同社は国内クラウドサービス市場は本格的な成長期にあると指摘。クラウドプラットフォーム(PaaS)とクラウドインフラストラクチャ(IaaS)は、消費者向けネットサービスの基盤、特定アプリケーションのカスタマイズ開発/実行、新規ウェブアプリケーションの開発/実行環境として高い成長を遂げていると分析している。2011年以降は、これらの領域に加え、PaaS/IaaS上でバックアップシステムを構築したり、業務アプリケーションを稼働させたりするユーザー企業が増加するとみている。
今回の調査は9月末までの情報をもとに分析している。前回の調査と比較して、2012年以降の予測をわずかに下方修正している。セグメント別ではクラウドアプリケーション(Application as a Service:AaaS)は上方修正、PaaS/IaaSは下方修正している。AaaS市場は、コラボレーションアプリケーションの堅調な成長と、ベンダーによる産業特化型アプリケーションの順調な開発がみられるとしている。

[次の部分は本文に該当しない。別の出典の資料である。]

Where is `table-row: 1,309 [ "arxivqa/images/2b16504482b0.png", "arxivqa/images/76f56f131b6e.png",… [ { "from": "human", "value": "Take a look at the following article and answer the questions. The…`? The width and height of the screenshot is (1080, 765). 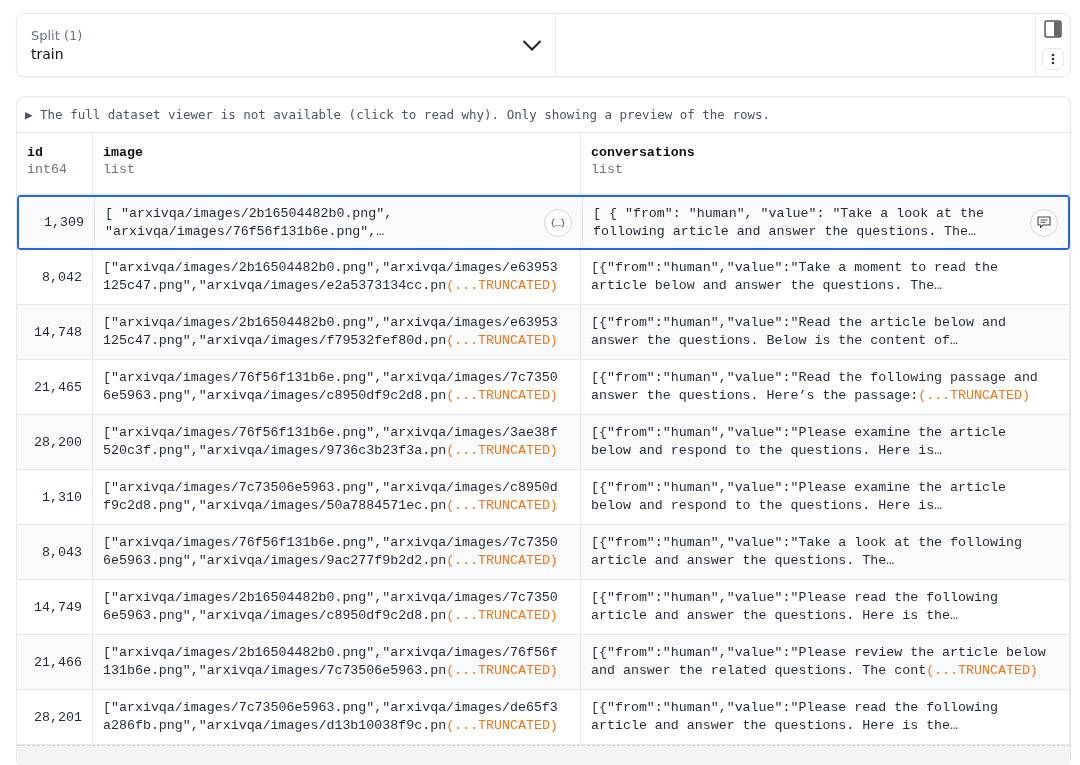
table-row: 1,309 [ "arxivqa/images/2b16504482b0.png", "arxivqa/images/76f56f131b6e.png",… [ { "from": "human", "value": "Take a look at the following article and answer the questions. The… is located at coordinates (544, 222).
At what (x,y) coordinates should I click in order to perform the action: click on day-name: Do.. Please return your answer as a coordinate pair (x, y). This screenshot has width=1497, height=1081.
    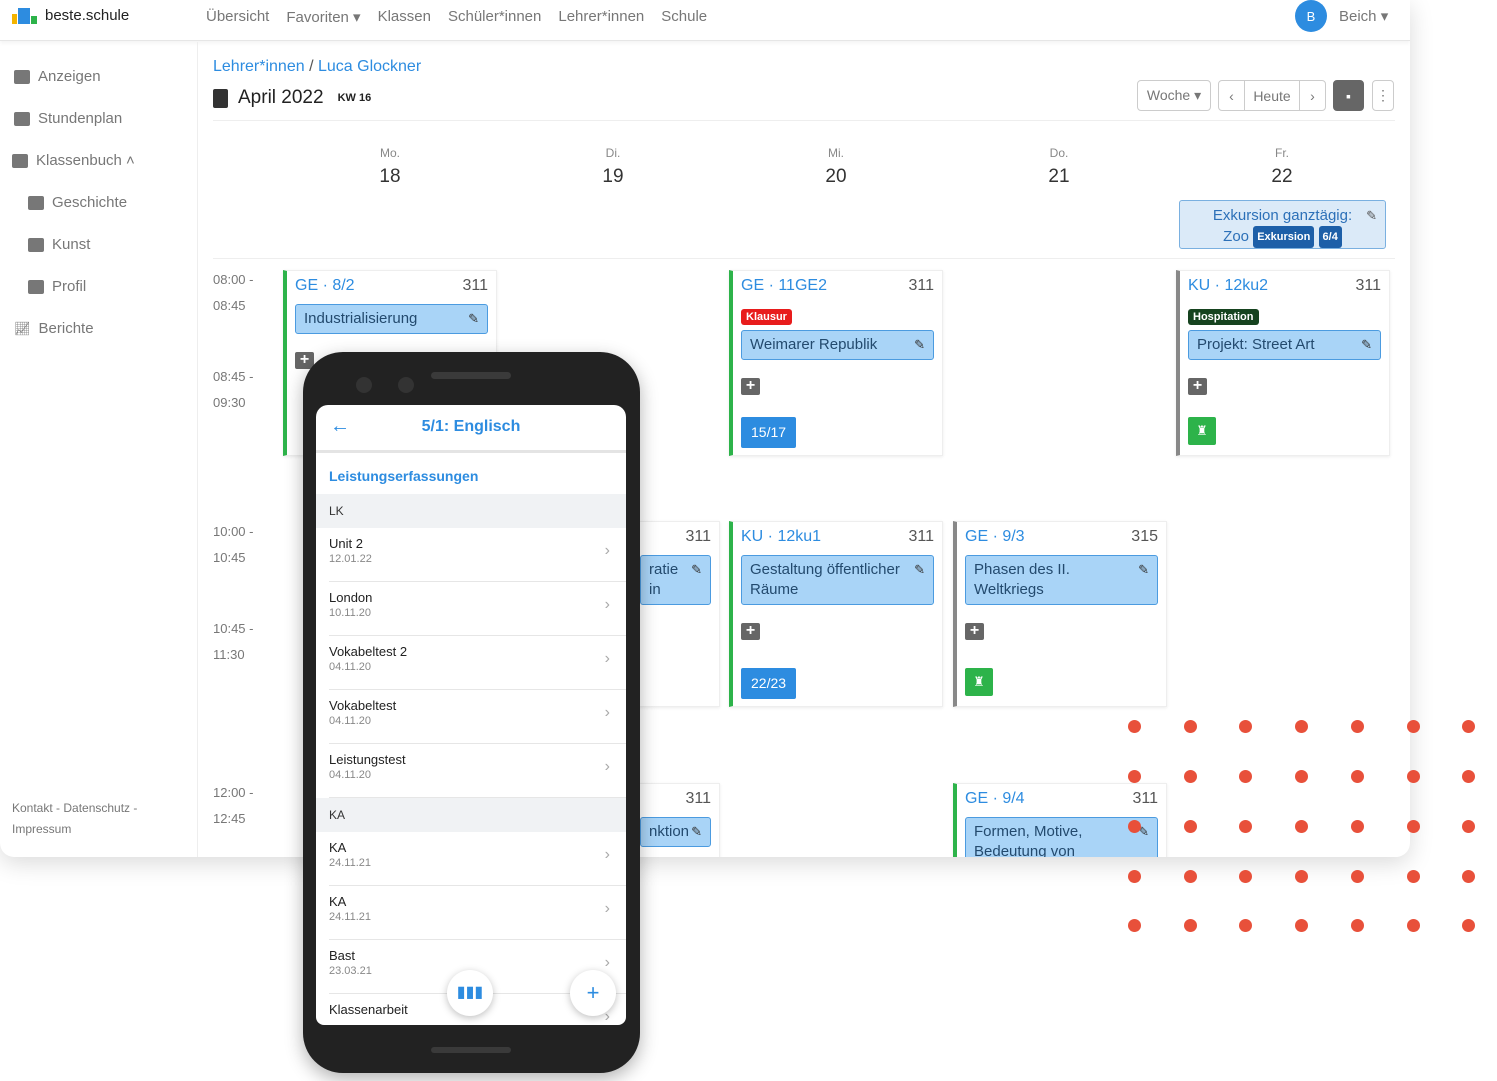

一方、ホスティング型のプライベートクラウドサービスが発展していく中で、PaaS/IaaS市場に与える影響を考慮したという。プライベートクラウドサービスの発展は、ユーザー企業におけるパブリッククラウドサービスの理解を促し、互いに影響し合って、国内クラウド市場を拡大するようになるとしている。
同社は、クラウドサービスの普及に伴って、特定ベンダーのクラウドに依存する“ベンダーロックイン”が話題になる機会が増えてきたと指摘。ベンダーロックインは選択の自由を奪い、ユーザー企業にとって懸念すべき事項と説明する。
だが同社は、ユーザー企業はベンダーロックインに過剰反応する必要はないと提言。システムのライフサイクルを通して高い経済性を得られるのであれば、ベンダーロックインを許容することも考慮すべきとしている。加えて、重要データの保持など一定レベルでベンダーロックインからの“逃げ道”を検討する必要があることも明らかにしている。
同社の松本聡氏(ITサービスグループリサーチマネージャー)は「徹底した情報の開示や業界標準アーキテクチャの採用は、ロックインに対するユーザー企業の懸念を緩和し、ベンダーの競争力強化にも有効」と説明。加えて「ロックインの懸念を上回る圧倒的な優位性、たとえば経済性や革新的なサービスの提供も、クラウドサービスの事業拡大には求められる」とコメントしている。